Here, the Supreme Court providently exercised its discretion in awarding the plaintiff the sum of $100,333.33, representing one third of the estimated value of the defendant's interest in Dunrite. The court credited, among other things, the plaintiff's testimony that for the first few years after the husband began operating Dunrite, she contributed towards the business by helping with the scheduling of employees, assisting with some of the billing, answering the work phone during the [*2]day, and reviewing invoices at the end of the day. There is no basis to disturb the court's credibility determination, particularly with respect to the plaintiff's testimony regarding the tasks that she performed for Dunrite in the first two years after the business was started, when the defendant operated the business out of the marital residence (see generally Matter of McNair v Fenyn, 149 AD3d 747, 748). Although the plaintiff began to work part-time later in the marriage, she was primarily responsible for taking care of the parties' children and the household. Additionally, the duration of the parties' marriage was only one factor for the court to consider in determining equitable distribution (see Shyue v Tarn, 6 AD3d 521, 521). Thus, the award of one third of the estimated value of the defendant's interest in Dunrite properly accounts for the plaintiff's direct and indirect contributions to the business, while not ignoring her contributions as the primary caregiver of the parties' children, which allowed the defendant to focus on the business (see generally Repetti v Repetti, 147 AD3d at 1098; Kaplan v Kaplan, 51 AD3d 635).

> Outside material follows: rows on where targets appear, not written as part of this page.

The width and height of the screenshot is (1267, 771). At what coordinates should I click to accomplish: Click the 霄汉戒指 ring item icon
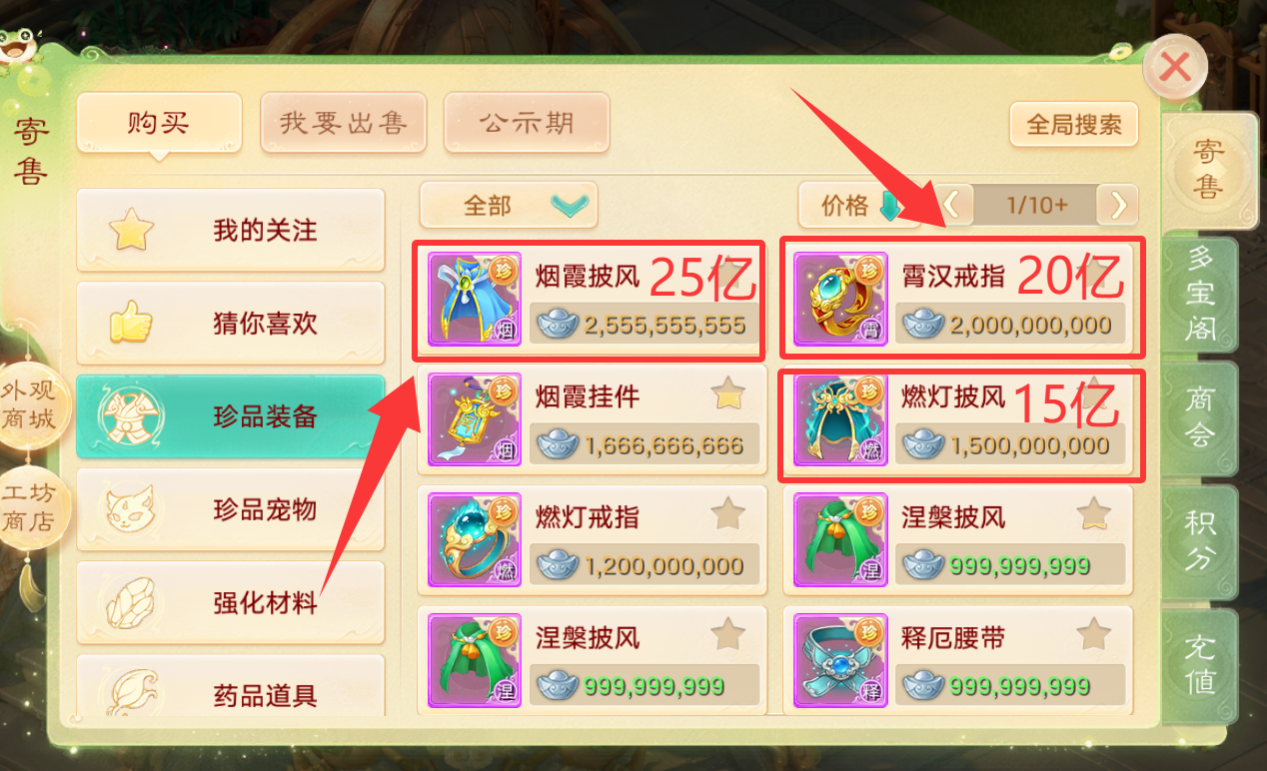coord(841,298)
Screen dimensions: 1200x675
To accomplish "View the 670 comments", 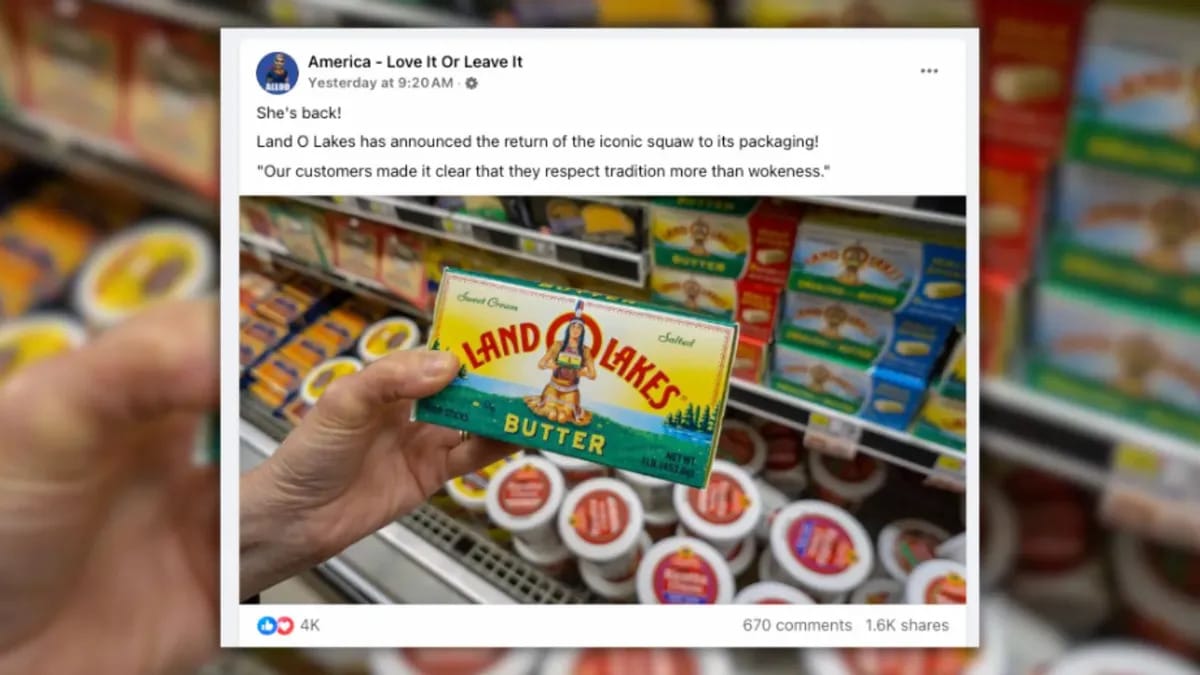I will point(797,625).
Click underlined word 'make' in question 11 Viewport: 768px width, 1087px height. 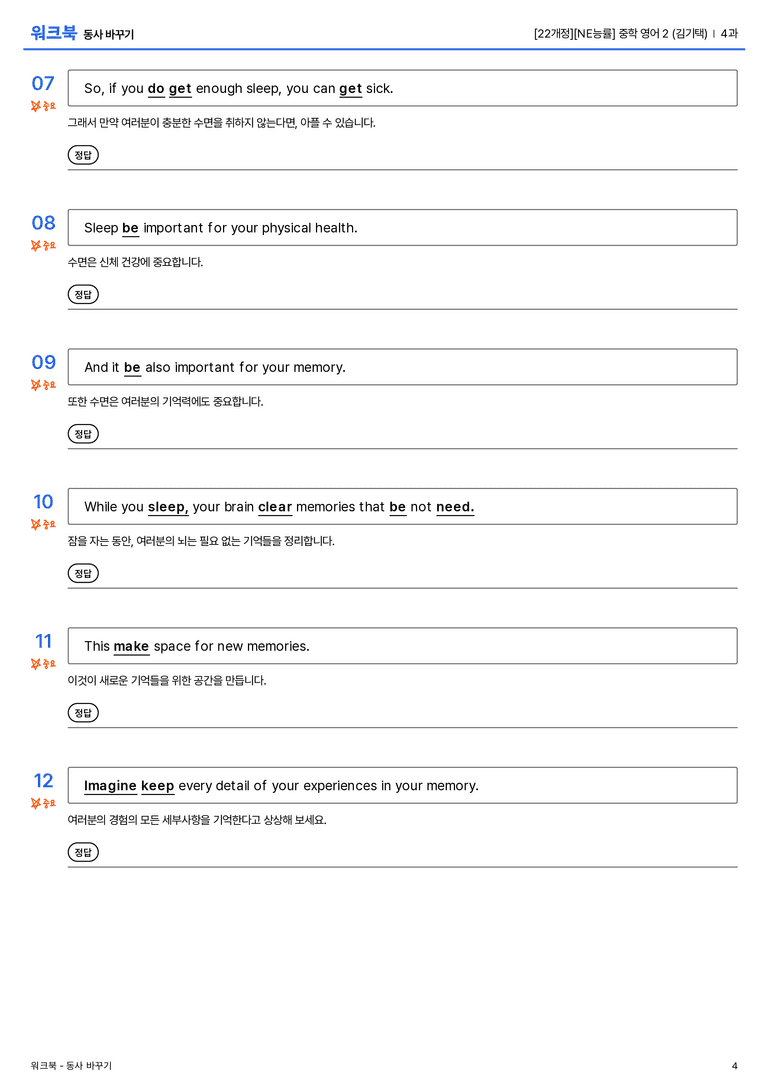tap(131, 647)
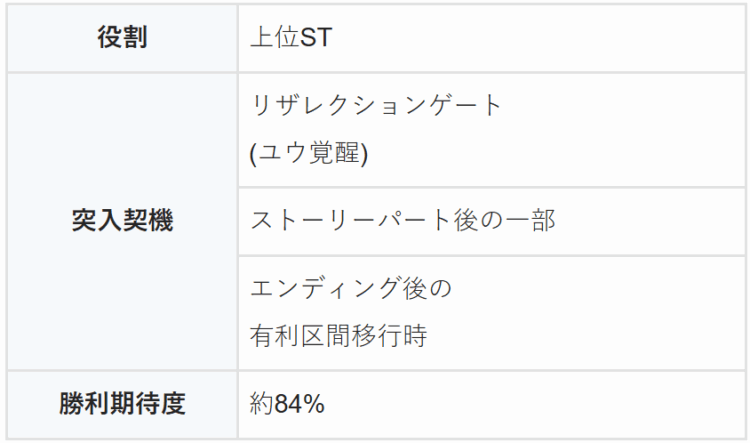The image size is (750, 443).
Task: Click the 勝利期待度 row header
Action: tap(122, 404)
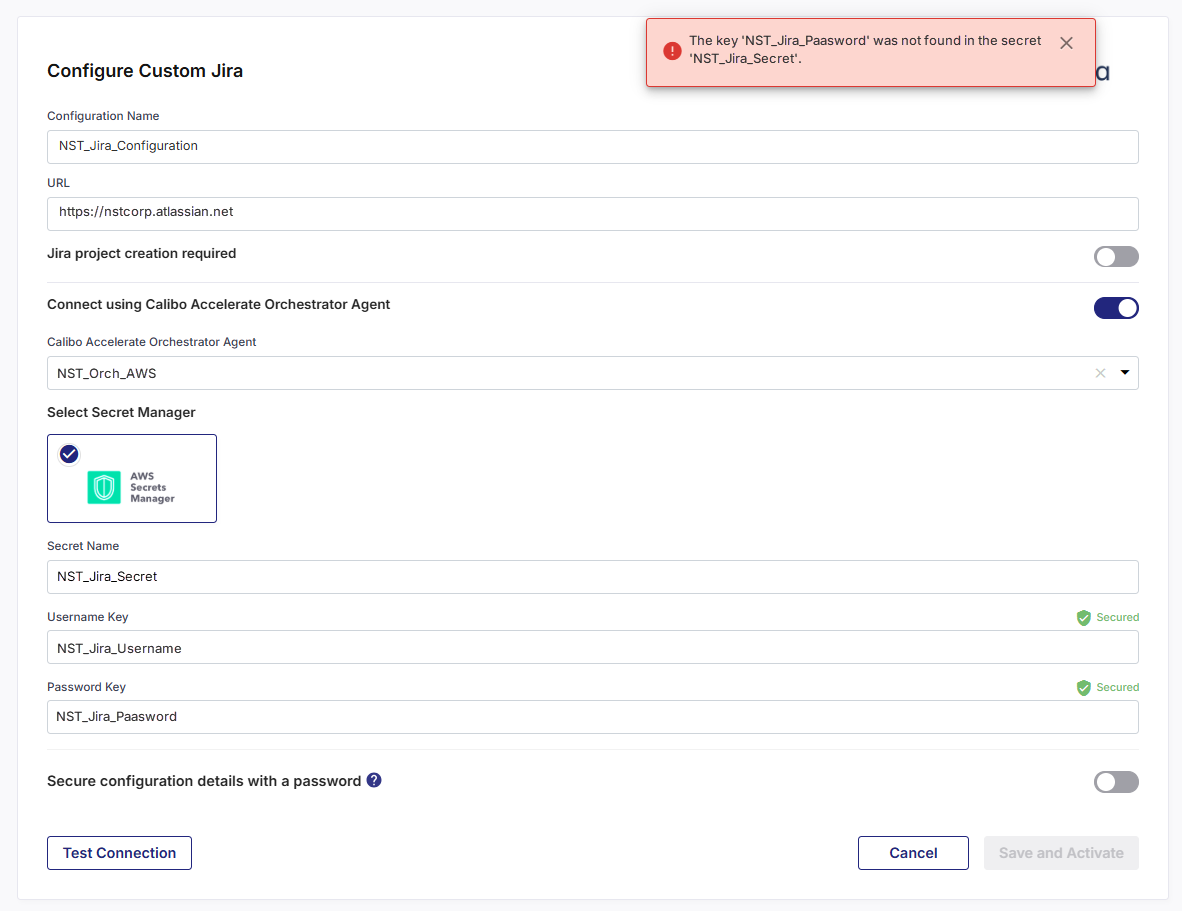Click the Secured shield beside Password Key
This screenshot has width=1182, height=911.
[x=1084, y=687]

Contrary to the defendant's contention, the Supreme Court did not engage in impermissible double counting by distributing to the plaintiff a share of the value of the defendant's interest in Dunrite and awarding maintenance to the plaintiff based upon income that the defendant earned from Dunrite, namely, the normalized earnings reported by the expert (see Keane v Keane, 8 NY3d 115; Palydowycz v Palydowycz, 138 AD3d 810, 813; Shah v Shah, 100 AD3d 734; Weintraub v Weintraub, 79 AD3d 856; Kerrigan v Kerrigan, 71 AD3d 737; Groesbeck v Groesbeck, 51 AD3d 722). The maintenance was based upon the reasonable compensation that was excluded from the excess earning calculations. Dunrite is a tangible, income-producing asset as opposed to an intangible asset with no value other than the income it produces. The "excess earnings approach" valuation method used by the plaintiff's expert to determine the fair market value of Dunrite does not change its essential nature as a separate tangible asset (see Palydowycz v Palydowycz, 138 AD3d at 813; Sutaria v Sutaria, 123 AD3d 909, 911). Dunrite employed four individuals other than the defendant, owned four vehicles, and held approximately $50,000 in cash, $29,000 in inventory, and $55,000 in property and equipment. Therefore, it was not completely indistinguishable from the income stream upon which the defendant's maintenance obligation was based. Given the duration of the marriage, the aggregate amount of maintenance awarded to the plaintiff, and all the other circumstances, including that the payout of the award to the plaintiff for Dunrite is only $1,000 per month, the maintenance award is fair and appropriate.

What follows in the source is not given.